- [Exercise material]
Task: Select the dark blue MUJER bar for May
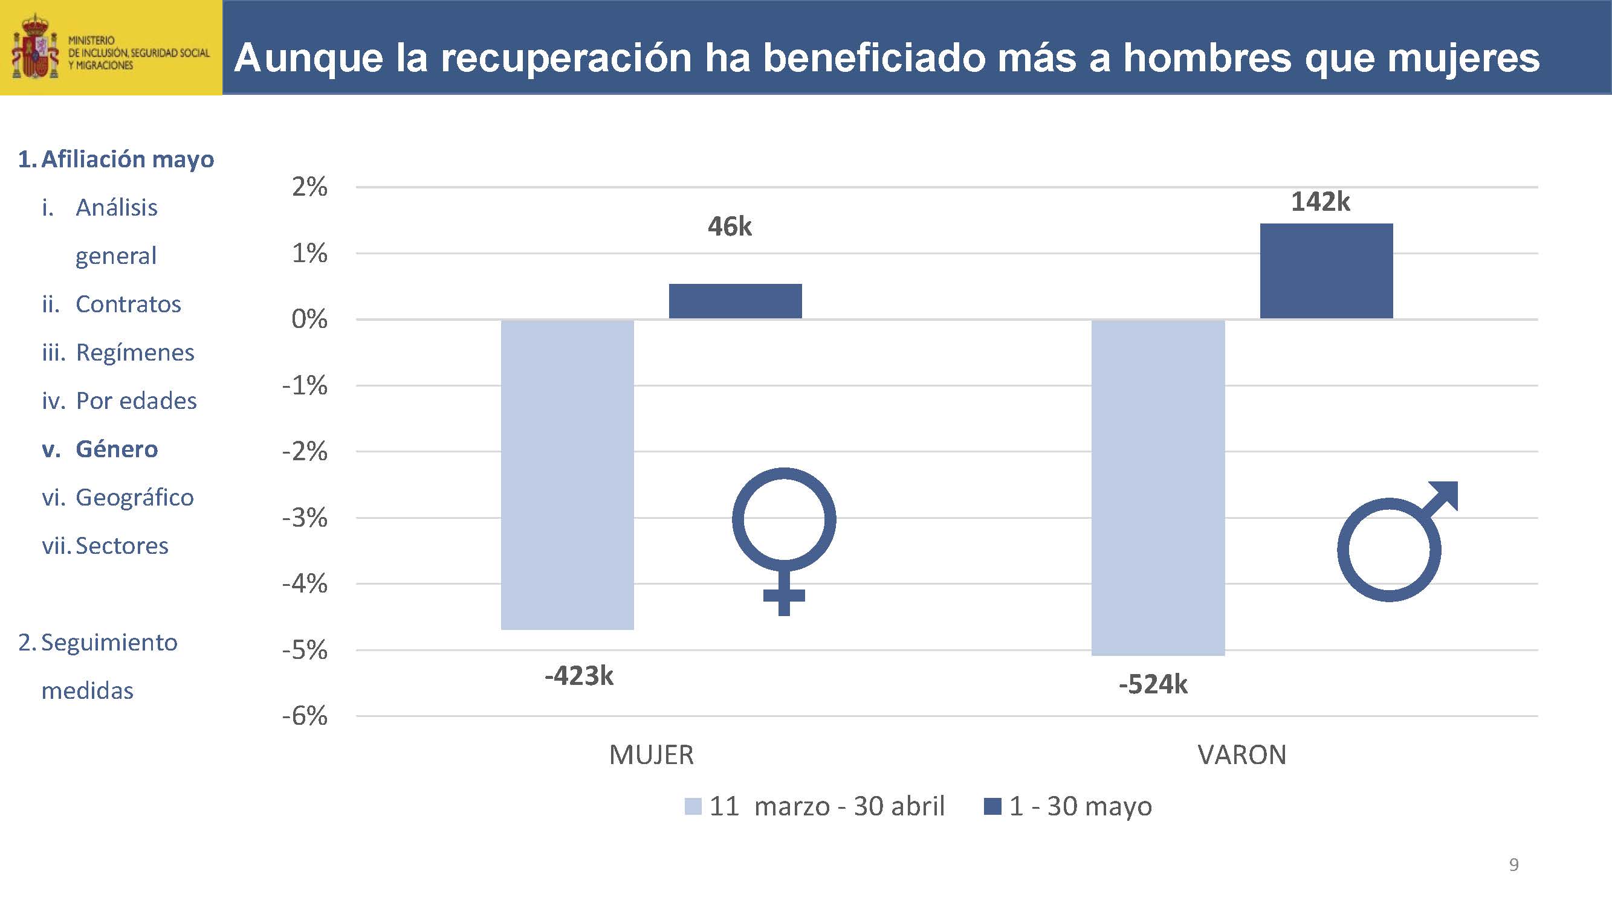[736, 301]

...

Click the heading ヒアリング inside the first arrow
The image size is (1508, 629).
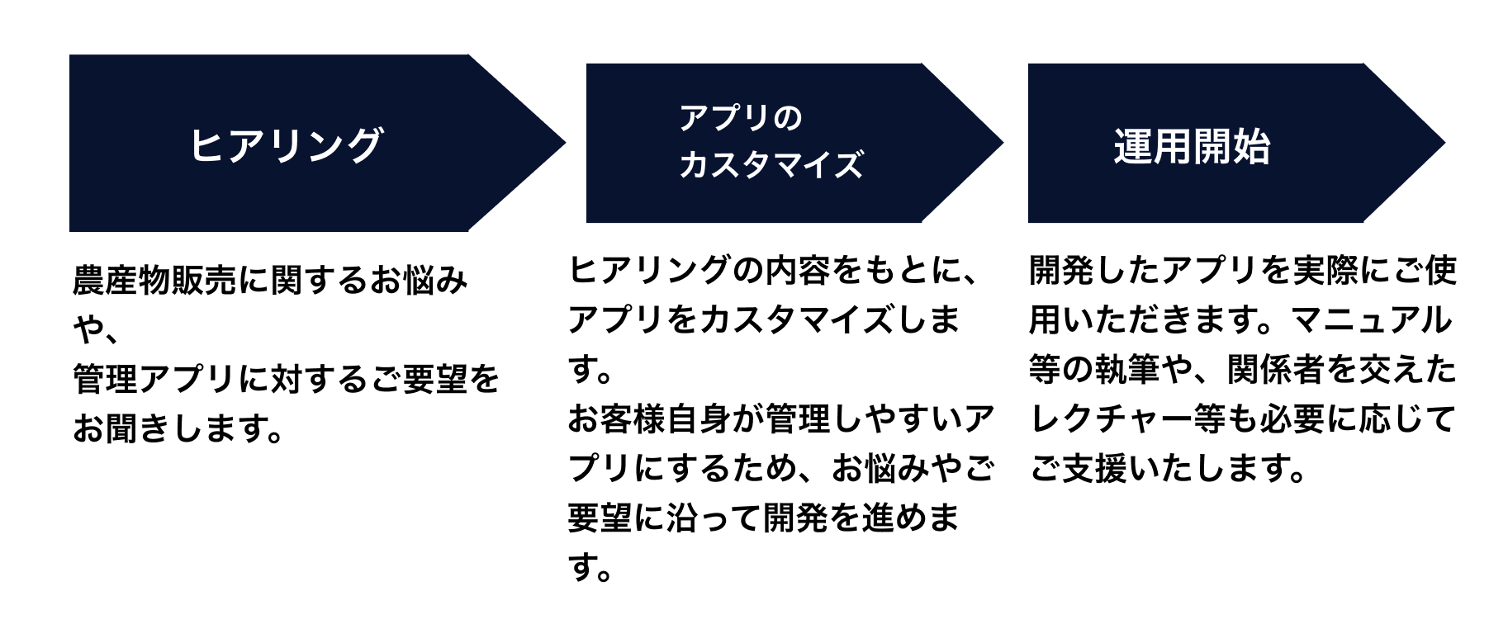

* * *

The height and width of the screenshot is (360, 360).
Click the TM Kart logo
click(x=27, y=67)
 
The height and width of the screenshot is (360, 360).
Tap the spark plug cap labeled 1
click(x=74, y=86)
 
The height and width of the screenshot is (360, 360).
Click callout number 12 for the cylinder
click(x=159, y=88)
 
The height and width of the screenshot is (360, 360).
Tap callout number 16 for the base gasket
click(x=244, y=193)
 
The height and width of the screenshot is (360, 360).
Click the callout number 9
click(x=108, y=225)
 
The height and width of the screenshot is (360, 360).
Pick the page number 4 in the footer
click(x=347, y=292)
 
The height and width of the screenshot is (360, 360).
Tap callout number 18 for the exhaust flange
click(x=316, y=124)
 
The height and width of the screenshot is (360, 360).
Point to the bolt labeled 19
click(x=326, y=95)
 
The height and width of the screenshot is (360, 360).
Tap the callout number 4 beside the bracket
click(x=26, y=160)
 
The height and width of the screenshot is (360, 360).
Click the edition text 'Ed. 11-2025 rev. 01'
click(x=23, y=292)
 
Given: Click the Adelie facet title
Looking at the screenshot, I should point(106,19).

- [What you are asked to do] Copy the listing again from the line that contains "Given: Click the Adelie facet title" and stop after the line that contains "Looking at the", keeping each request as it stands. Multiply every coordinate in the answers by 0.5, rounding to whole numbers with halves going up.

- [Response]
Given: Click the Adelie facet title
Looking at the screenshot, I should point(53,10).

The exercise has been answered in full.